[darcs-users] Data Integrity

[Florent Becker]

> Btw, the actual signing should not be very heavy. True, RSA is slow,
> but you are only applying RSA on a 40-character string. Computing the
> hash is fast too because SHA1 is fast. The really slow part is going
> to be commuting patches in order to find the minimal context for the
> patch.

The crucial question for this is to know in which scenario you are:
1/ Do you want to be able to pull safe (signed) patches from an untrusted
repository?
2/ If so, do you want to be able to pull them even if they have been 
commuted in the untrusted repo? (ie: do you want to use the untrusted
repos as a source of patches, or as a cache where commutation deletes
the patches)

If the answer to 1 is “no”, then you don't gain anything by signed patches
over a secured patch exchange protocol. In paranoid mode, just have your
trusted repositories only pull from each other.

If the answer to 2 is “no”, then you don't gain anything by adding a minimal
context to signed patches. Just have every commutation delete the signature¹.

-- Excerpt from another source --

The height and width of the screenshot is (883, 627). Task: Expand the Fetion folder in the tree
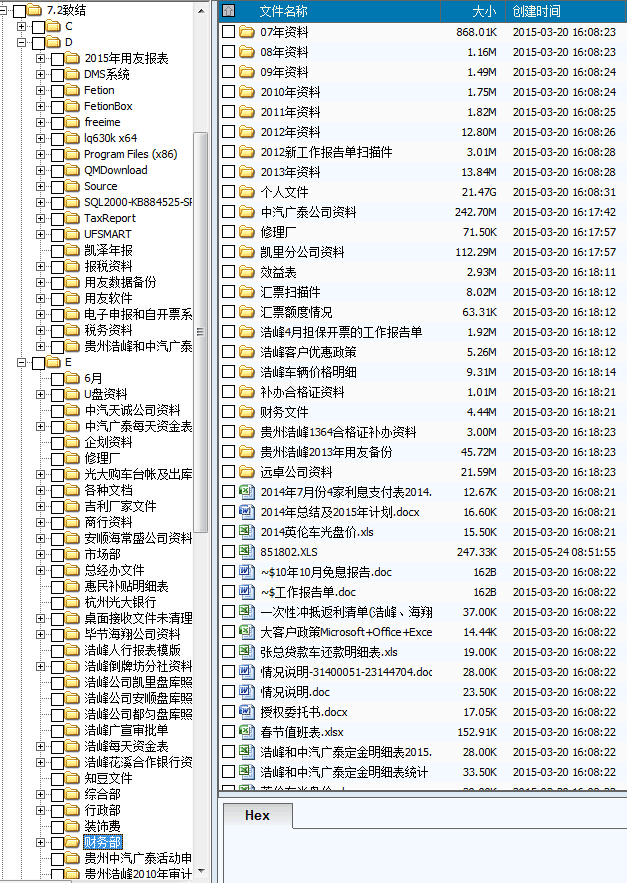pos(41,90)
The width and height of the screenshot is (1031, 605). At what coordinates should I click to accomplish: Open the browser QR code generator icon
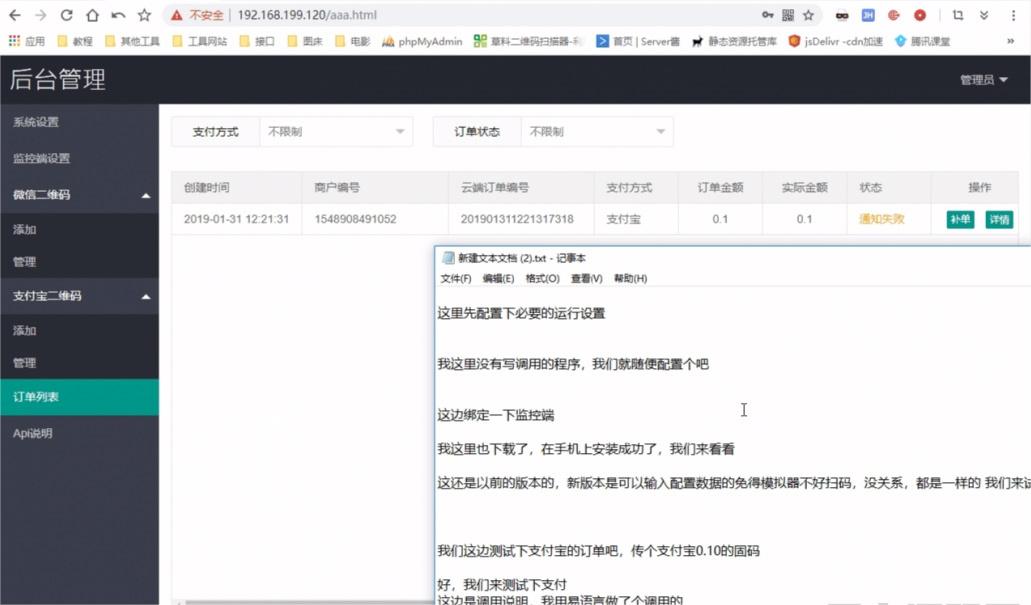tap(787, 15)
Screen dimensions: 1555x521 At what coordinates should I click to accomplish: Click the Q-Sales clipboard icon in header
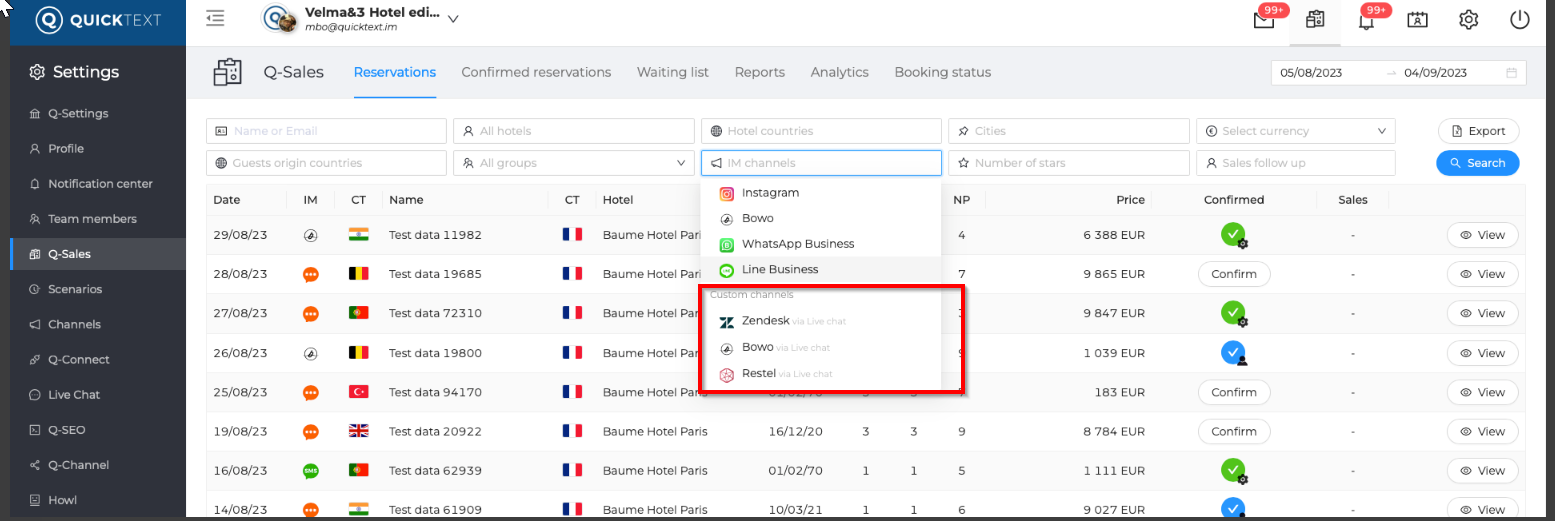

If the answer to 1 and 2 are “yes”, then you do need minimal contexts, but
they add significant complexity in record (which becomes quadratic), which is
going to be unacceptable for many people. In that case you'd want to make
record and sign/compute minimal context two separate operations, so that
for example, I only need quadratic time for the patches I send to my erythrean
dissident friends².

Florent

¹ In fact, you can make it be "every commutation that changes the patch
representation".

² Why is it always the military oppression which gets to use cryptography?